Cyprus has also pledged pension reform in its bloated
public sector, though it was forced to backtrack on one piece
of regulatory legislation when civil service unions threatened
a walkout last week, complaining they had not been consulted.
The government also said it would consider more ways to tax
wealth.

Standard and Poor’s lowered Cyprus’s sovereign rating one
notch to A last month, citing its large banking sector and
exposure to debt-ridden Greece.

The budget calls for spending of 8.02 billion and revenue
of almost 6 billion euros.

One economist said the budget did not go far enough in
addressing problems for the economy, the euro zone’s second
smallest.

“We have structural problems where spending is
disproportionate to the income received. It is protected and
enhanced by the labour unions,” said economist Stelios Platis.

“This budget is inadequate,” he said.

The government says it will start a dialogue with labour
unions next year to generate 35 million in savings.

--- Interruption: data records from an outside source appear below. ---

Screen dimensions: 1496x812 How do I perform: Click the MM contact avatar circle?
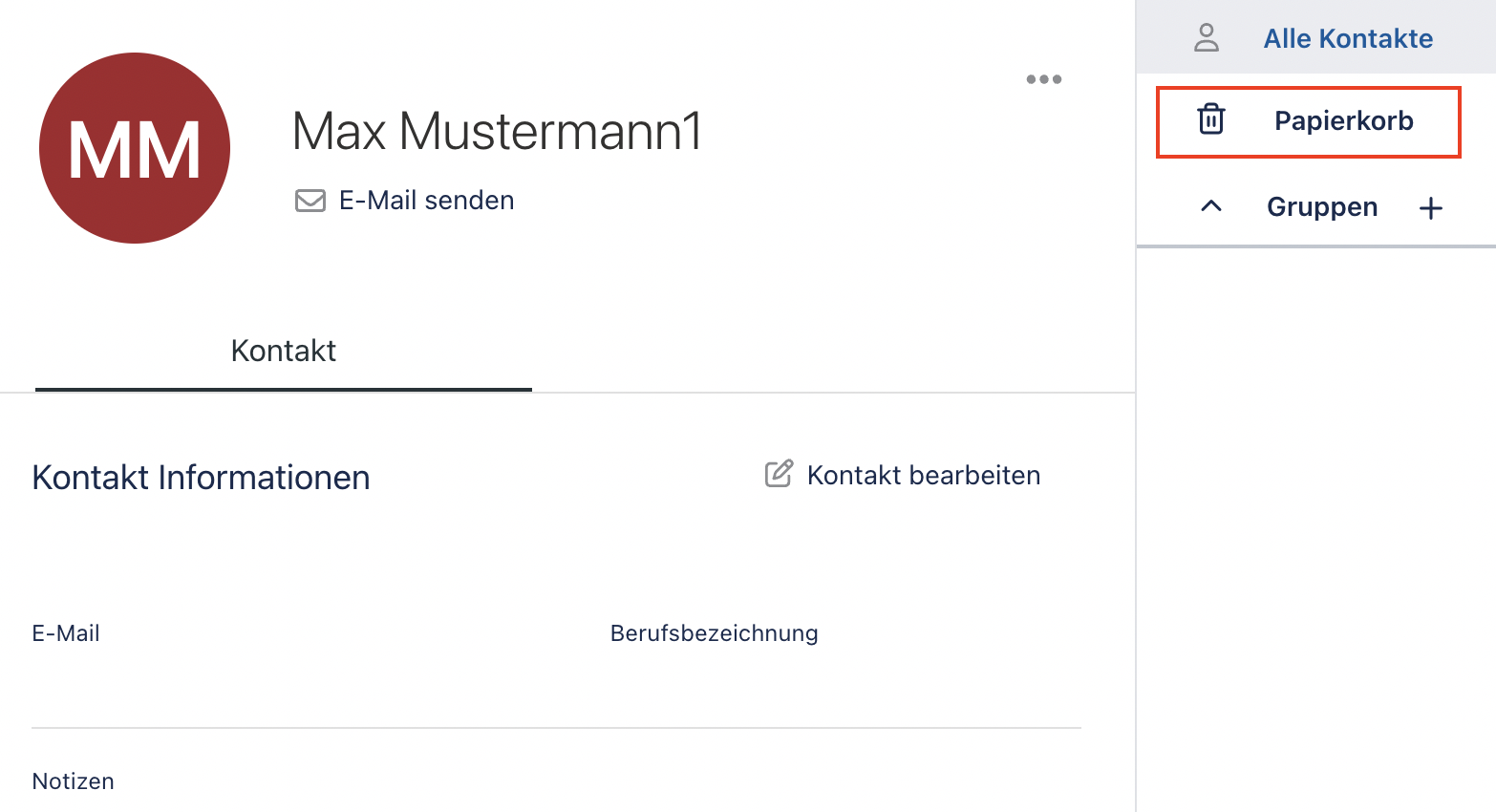135,148
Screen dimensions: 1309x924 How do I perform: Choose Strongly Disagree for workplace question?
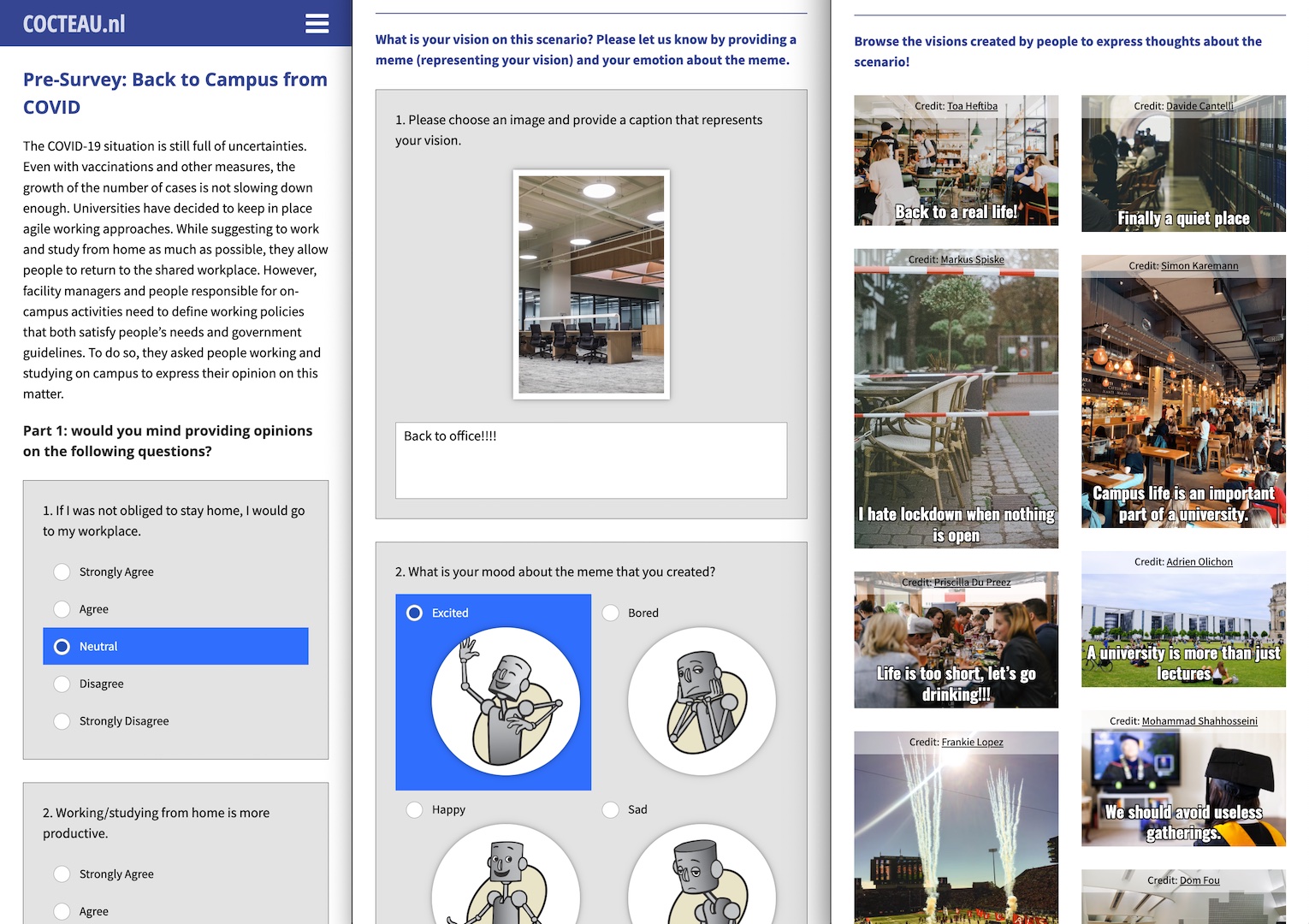(x=62, y=721)
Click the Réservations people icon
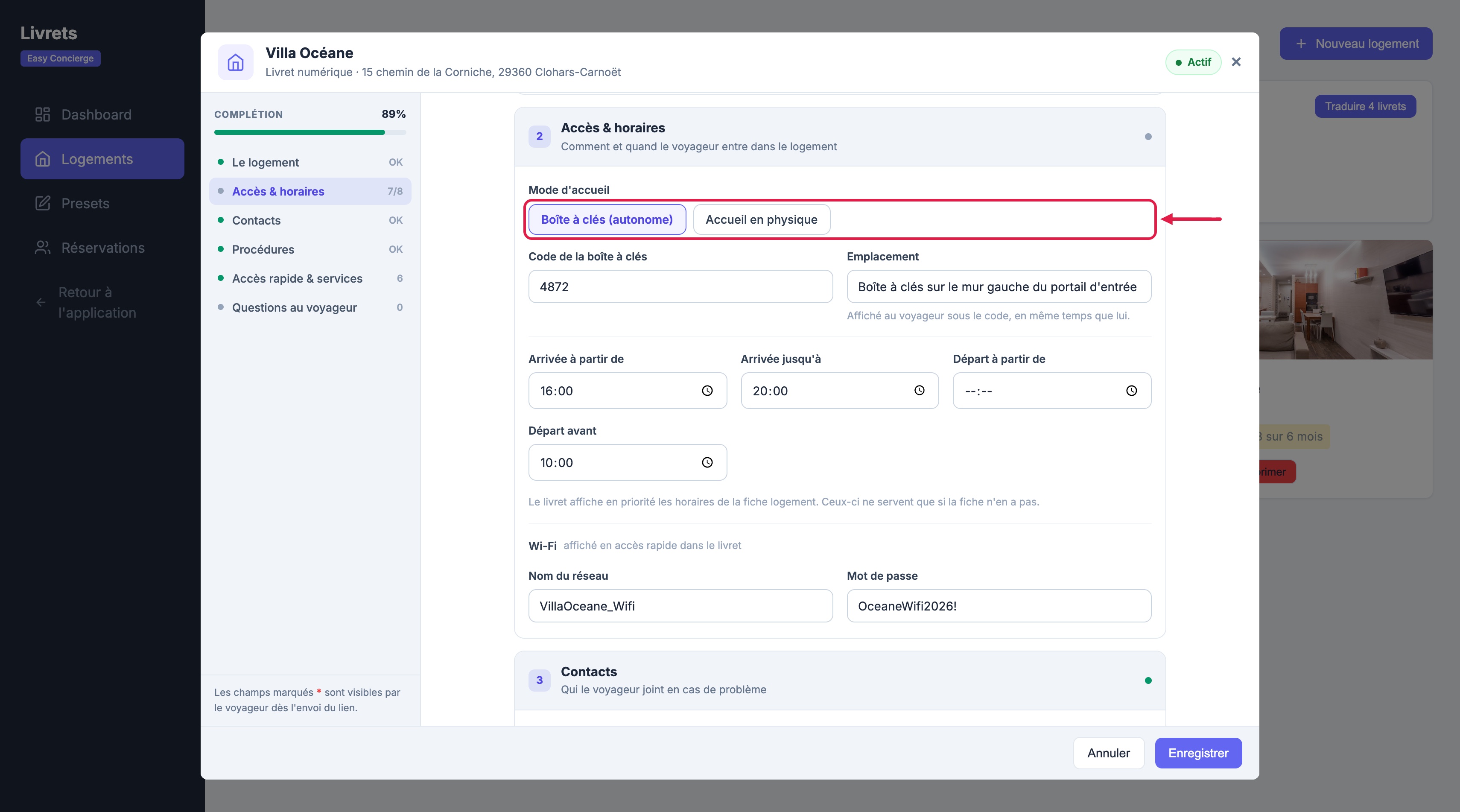Image resolution: width=1460 pixels, height=812 pixels. point(43,248)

It is
likely to target slashing overtime pay, curtailing some
benefits and launch discussions on pension reform in the broad
public sector.

Economist Pambos Papageorgiou of European University Cyprus
said the budget provisions were more than enough to curtail the
deficit, but said that pension reform needed to be addressed.

“There has been a big increase in the number of civil
employees and their salaries in the past 20 years, so the
burden on state coffers will be immense in 20 to 30 years from
now. Realistically speaking, without changes this system cannot
be funded in the future,” he said.

(Reporting by Michele Kambas, Editing by Chizu Nomiyama)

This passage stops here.